WARNING: ANXIETY KILLS
i dont want to sound like im only after the money but of course im still depedent. thats why i decided to find work, i want to separate myself like a normal adult would do. be independent from his/her parents. its the facts of life. it doesnt have to be a full separation but just a mindset that they do not control me anymore. i can make my own decisions and i should suffer the consequences it comes with.
this is also the reason why i want to leave the country. in another country i can learn how to be alone. i can learn how to take care of myself without helpers to serve you food, to wash and your clothes, to clean your room and other stuff that even without a helper i can do. i can earn my own money.

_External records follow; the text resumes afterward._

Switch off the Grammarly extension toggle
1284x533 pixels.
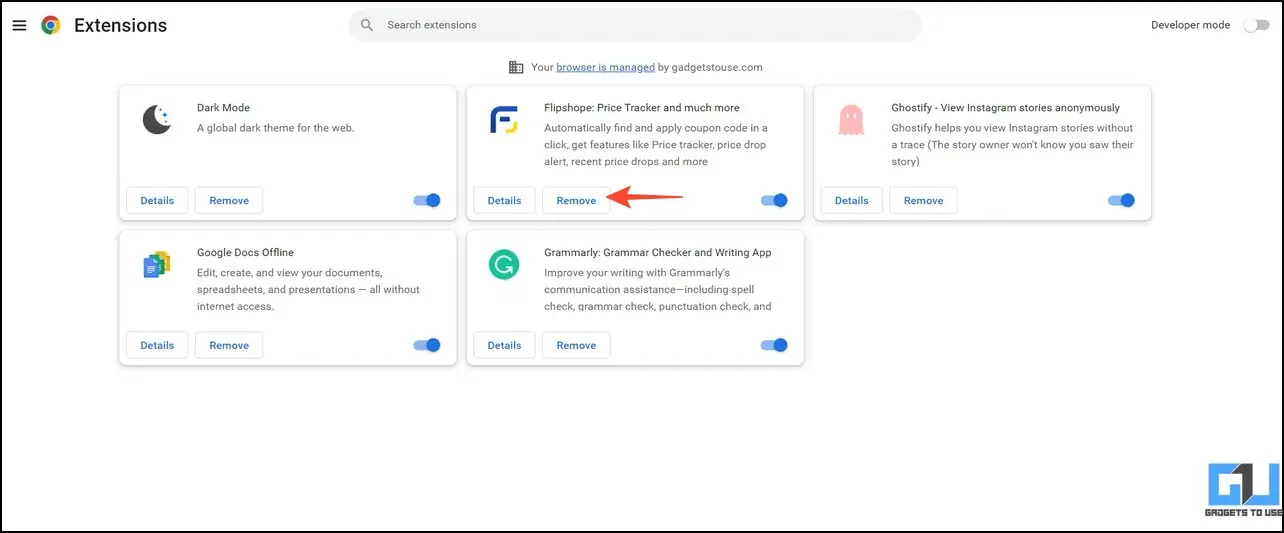[774, 345]
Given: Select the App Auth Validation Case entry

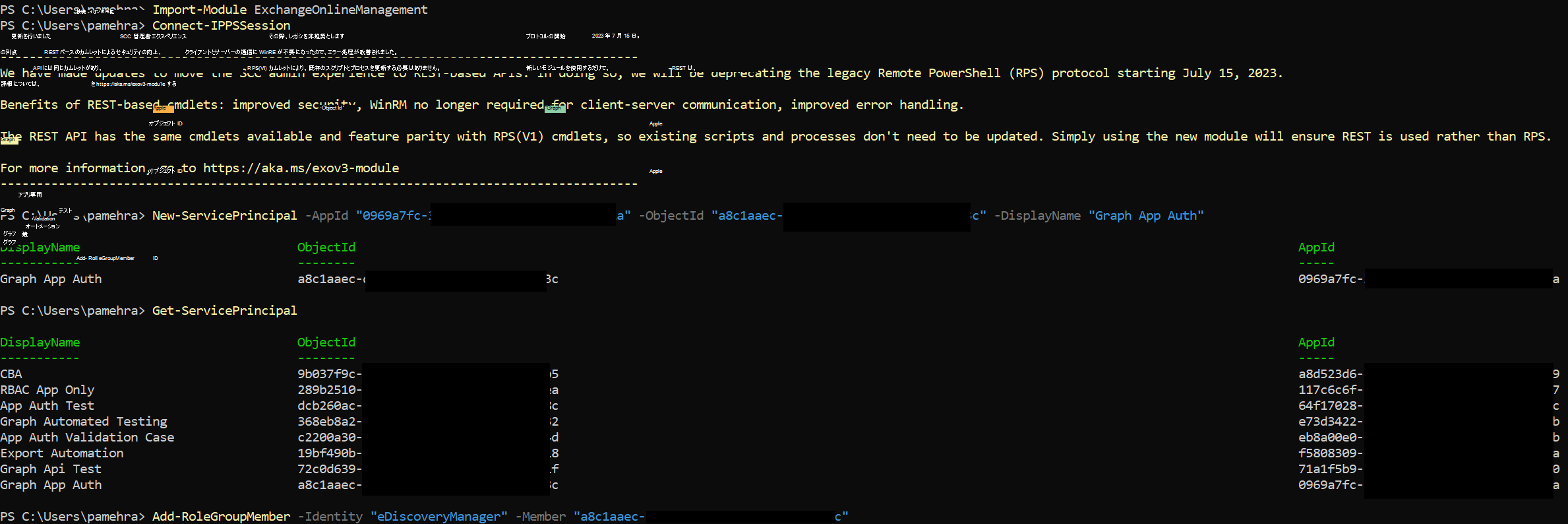Looking at the screenshot, I should pyautogui.click(x=87, y=438).
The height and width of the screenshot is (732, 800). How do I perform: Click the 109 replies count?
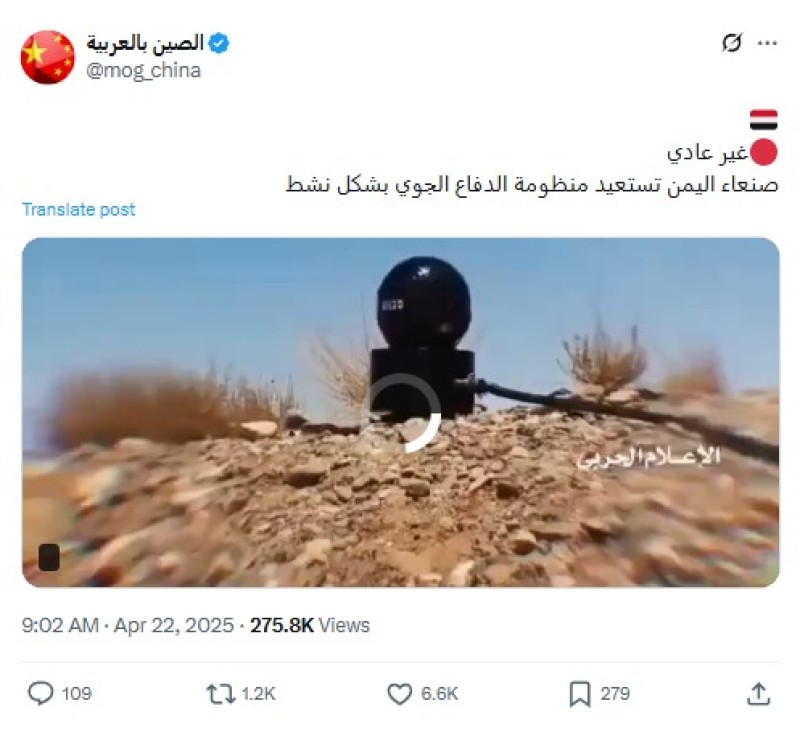click(x=77, y=694)
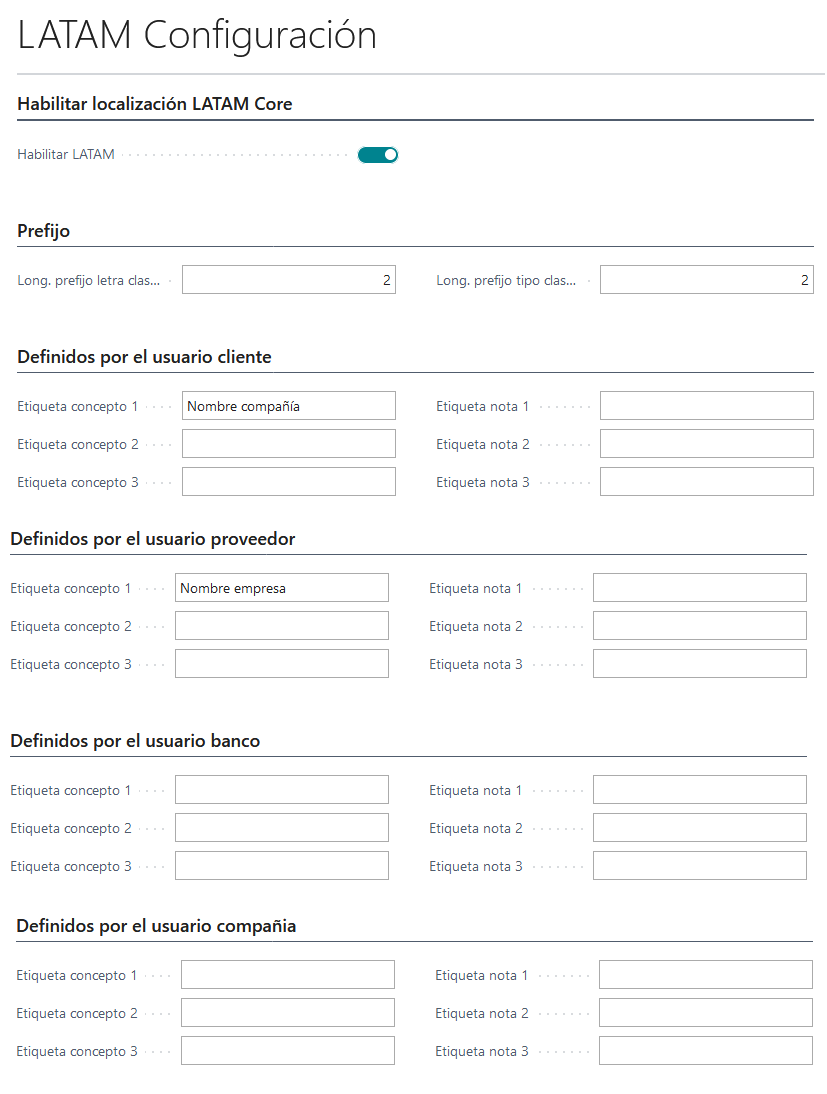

yes! i can earn my own here as well but with the job offerings in my line of work, it wouldnt be enough for an apartment, a car, food and other needs for a month. that means i would live under the house of my father and that means i would have to abide by his rules still even if i dont ask for money anymore.
independence is what i want. privacy! thats a thing i dont have in this place. i want to experience it. i want to travel, i want to have fun. i want to enjoy the sufferings that can help me be the person i want to be... but if you ask me who this person is? i can't answer you.
my decisions are very impulsive. i dont even know if i want it. but i have to start somewhere right? i want to start here and step-by-step, one day at a time, i can be more independent than i was yesterday.
tomorrow, if i receive a call before lunchtime, im in! i can't seem to feel happy. if i do get in, i can't do what i usually do everyday. sleep late, stay home and care about the world. back to reality really bites. you can't do what you want because you work for someone and working for someone is the first thing i dont like. but i have to suck it in! i have to do it if i want to progress.
earlier, i had my interview with jerome, the recruitment guy. i wanted to look for an approval in his eyes but i can't. he was very distant and very proper. i wanted to see that i got in. i want the assurance of a job. but all he said was wait for a call that he's going to endorse me to the supervisor. he can't do anything for me. he's just the guy to interview people.
now i can't stop thinking about the call. when i was going home. i thought i was having an episode - an anxiety attack. i kept lighting up a stick after another and can't stop till i finished 10 sticks in an hour. i couldn't talk, i could not walk, i was just sitting by the bench beside my friend.
with that hour, i thought i was going to die. as if my mind and heart stopped functioning. i kept thinking that my life starting over again and i have to talk a long pause to really enjoy it. but the enjoyment got to me. i guess. it was a longer pause. an empty one. i didnt feel life.